Fig. 1: BE and EAC cells display specific mitotic defects.

a Cells from representative BE and OAC cell lines were stained to detect the mitotic marker histone H3 pS10, tubulin and DNA (see f and g below). The percentages of cells in mitosis (mitotic indices) were counted (a) and categorized by each mitotic stage (b) through visual analysis of the presence of H3 pS10 and characteristic mitotic figures. In addition, for each cell line the number of abnormal mitoses was also counted (c) and categorized into one of three phenotypes: lagging chromatin, multipolar spindles, or scattered chromosomes (e). d Graph showing the percentages of multinucleate cells from the experiments described in (a–g).
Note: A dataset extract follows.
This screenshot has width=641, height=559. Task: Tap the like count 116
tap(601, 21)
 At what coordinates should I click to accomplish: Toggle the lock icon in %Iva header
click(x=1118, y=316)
More than 3000 cells in total and more than 200 mitotic cells per each cell line were counted; n ≥ 6 independent experiments; *p < 0.05, **p < 0.01, ***p < 0.001, ****p < 0.0001 (Mann–Whitney U test). Two-way ANOVA statistical analyses with multiple comparisons of the data in (b) and (e) are shown in Supplementary Table S2 and S3, respectively. To improve visualization, only the summary of the data is shown in (e), but a similar graph including also the individual values is shown in Supplementary Fig. S1. In each graph, bars indicate SEM. f, g Representative images from the indicated BE and OAC cell lines fixed and stained to detect the mitotic marker histone H3 pS10 (red in the merged images), tubulin (green in the merged images), and DNA (blue in the merged images). Bars, 10 μm.